(Stored data)
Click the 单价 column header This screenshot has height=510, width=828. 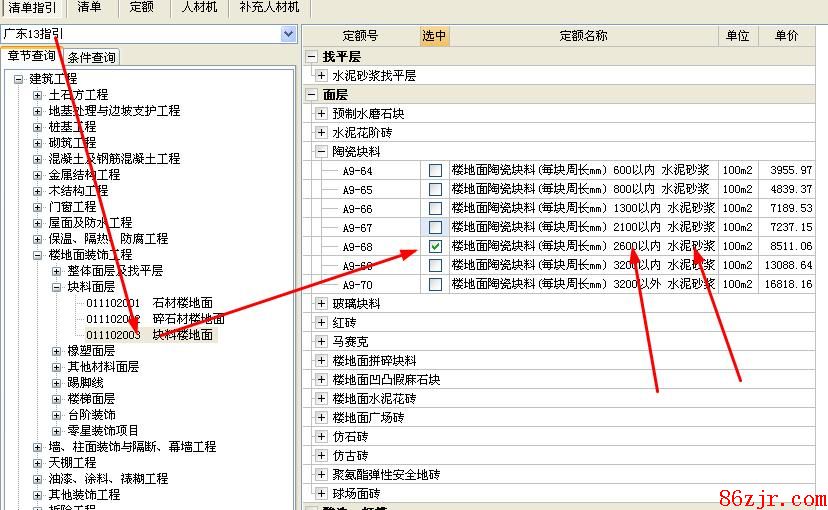[x=786, y=36]
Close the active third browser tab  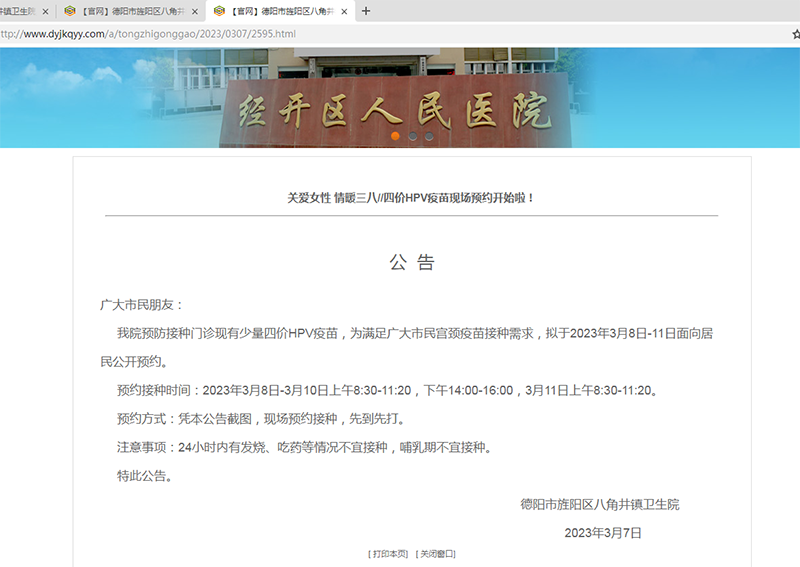pos(344,12)
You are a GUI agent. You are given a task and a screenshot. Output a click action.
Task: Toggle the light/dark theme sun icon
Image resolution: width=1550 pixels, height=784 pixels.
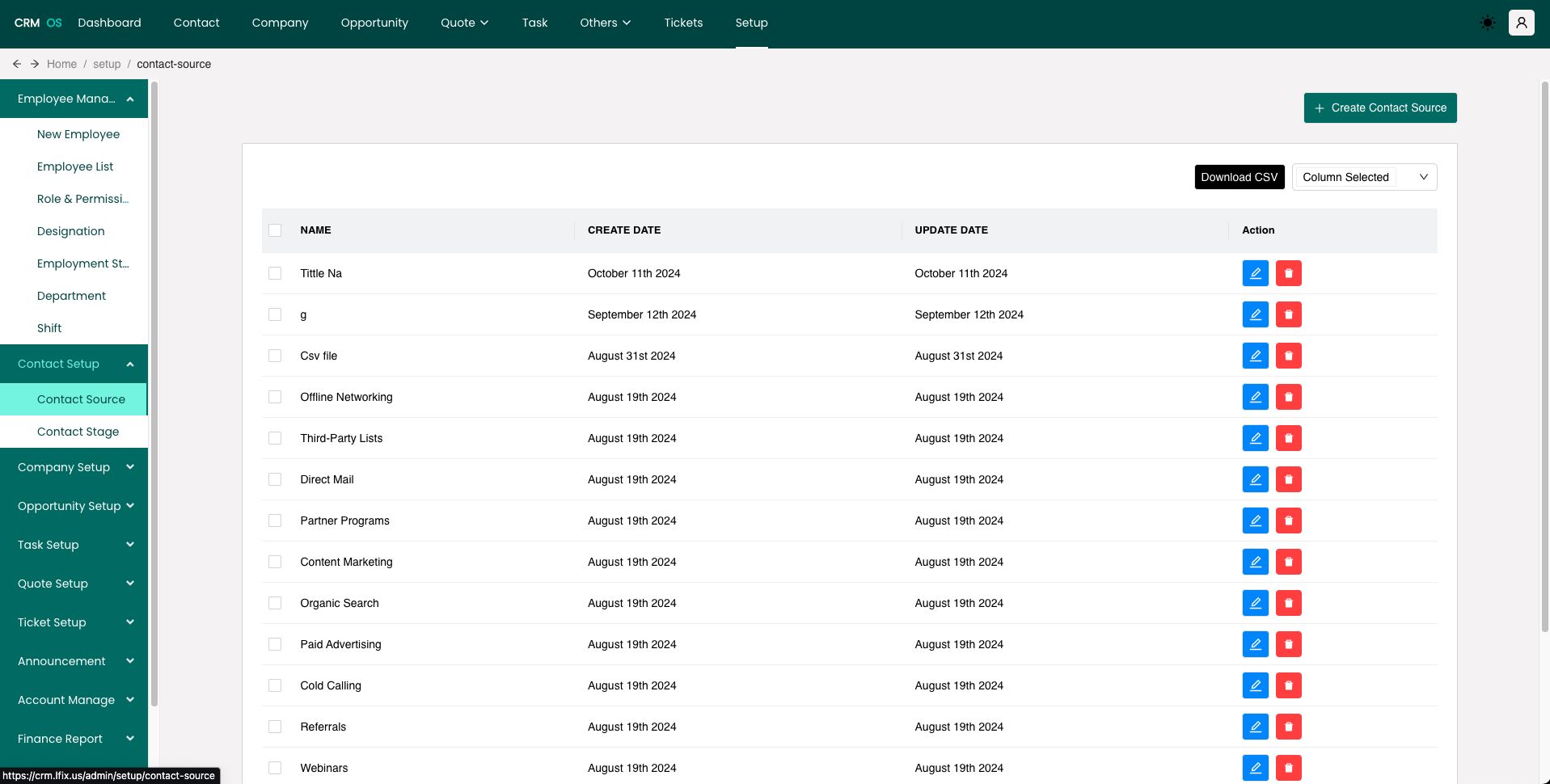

(Assigned task) Your answer must be an exact copy of the lines from the one with "Task: Toggle the light/dark theme sun icon" through the final line of the data, both included, without any pictures.

(Result of the task)
Task: Toggle the light/dark theme sun icon
Image resolution: width=1550 pixels, height=784 pixels.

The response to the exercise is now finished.